* Exercise objective:
How many lines in the rows below contain the string "text"? Case counts, and the reply should be the number alone.

*** Data supplied Section Begins ***

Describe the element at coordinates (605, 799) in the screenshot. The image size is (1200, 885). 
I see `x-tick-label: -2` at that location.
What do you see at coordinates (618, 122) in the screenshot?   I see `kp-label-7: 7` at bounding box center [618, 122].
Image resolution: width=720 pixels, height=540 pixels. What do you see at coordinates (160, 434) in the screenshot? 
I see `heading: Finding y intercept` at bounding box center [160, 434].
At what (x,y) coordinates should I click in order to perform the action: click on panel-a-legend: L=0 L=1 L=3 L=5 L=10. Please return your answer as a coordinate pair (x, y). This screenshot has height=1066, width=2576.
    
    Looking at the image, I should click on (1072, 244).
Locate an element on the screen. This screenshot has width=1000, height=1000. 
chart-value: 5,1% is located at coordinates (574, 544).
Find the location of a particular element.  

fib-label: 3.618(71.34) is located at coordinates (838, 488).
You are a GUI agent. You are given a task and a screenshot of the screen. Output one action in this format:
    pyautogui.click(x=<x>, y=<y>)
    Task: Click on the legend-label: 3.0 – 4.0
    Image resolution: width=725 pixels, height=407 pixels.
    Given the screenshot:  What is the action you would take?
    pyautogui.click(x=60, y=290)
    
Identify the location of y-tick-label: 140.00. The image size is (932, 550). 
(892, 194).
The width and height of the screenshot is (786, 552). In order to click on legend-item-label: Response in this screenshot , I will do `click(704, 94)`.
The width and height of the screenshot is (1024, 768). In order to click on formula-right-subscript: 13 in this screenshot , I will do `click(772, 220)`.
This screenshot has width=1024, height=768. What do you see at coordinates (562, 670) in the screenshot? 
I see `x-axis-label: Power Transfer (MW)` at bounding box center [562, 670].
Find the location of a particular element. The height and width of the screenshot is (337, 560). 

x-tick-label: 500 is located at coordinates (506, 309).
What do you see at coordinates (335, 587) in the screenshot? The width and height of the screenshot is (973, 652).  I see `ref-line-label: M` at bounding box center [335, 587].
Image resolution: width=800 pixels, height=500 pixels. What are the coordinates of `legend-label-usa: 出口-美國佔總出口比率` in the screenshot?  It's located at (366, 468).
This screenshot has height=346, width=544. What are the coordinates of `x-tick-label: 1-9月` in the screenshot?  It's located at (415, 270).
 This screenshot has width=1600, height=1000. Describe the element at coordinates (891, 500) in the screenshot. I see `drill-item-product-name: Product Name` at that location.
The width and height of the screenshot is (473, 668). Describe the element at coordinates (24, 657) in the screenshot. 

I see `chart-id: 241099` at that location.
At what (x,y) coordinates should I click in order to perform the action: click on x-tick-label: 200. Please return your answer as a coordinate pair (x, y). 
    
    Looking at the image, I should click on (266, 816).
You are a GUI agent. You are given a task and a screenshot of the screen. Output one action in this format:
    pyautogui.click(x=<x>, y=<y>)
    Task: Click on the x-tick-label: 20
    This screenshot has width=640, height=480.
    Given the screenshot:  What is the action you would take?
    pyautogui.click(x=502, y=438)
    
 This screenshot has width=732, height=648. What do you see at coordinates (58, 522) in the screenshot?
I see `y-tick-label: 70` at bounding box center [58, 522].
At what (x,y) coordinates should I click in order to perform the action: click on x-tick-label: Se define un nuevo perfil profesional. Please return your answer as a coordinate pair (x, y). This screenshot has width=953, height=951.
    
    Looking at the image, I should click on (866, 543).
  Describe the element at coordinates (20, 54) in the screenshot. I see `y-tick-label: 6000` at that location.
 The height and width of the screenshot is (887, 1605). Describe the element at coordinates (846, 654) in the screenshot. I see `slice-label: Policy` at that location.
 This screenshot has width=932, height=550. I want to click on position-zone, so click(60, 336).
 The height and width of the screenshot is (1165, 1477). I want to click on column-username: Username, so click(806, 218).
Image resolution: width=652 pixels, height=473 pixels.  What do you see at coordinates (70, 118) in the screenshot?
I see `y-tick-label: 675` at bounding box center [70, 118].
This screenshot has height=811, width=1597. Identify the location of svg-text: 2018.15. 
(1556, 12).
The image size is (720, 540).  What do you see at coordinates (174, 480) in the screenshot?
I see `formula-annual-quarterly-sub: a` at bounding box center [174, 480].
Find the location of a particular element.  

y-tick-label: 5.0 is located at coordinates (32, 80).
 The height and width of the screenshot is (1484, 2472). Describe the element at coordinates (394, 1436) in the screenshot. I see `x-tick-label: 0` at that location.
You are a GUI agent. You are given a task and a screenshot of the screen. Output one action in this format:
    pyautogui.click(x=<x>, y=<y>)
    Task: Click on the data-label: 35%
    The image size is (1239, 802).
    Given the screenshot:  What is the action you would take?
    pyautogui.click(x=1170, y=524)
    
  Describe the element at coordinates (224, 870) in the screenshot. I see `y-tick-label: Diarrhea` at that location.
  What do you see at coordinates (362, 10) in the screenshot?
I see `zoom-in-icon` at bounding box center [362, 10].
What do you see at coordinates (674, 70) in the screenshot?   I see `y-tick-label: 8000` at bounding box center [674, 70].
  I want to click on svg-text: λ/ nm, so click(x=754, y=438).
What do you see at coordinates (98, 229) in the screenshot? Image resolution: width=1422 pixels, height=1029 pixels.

*** Data supplied Section Ends ***

* Reply to the task:
2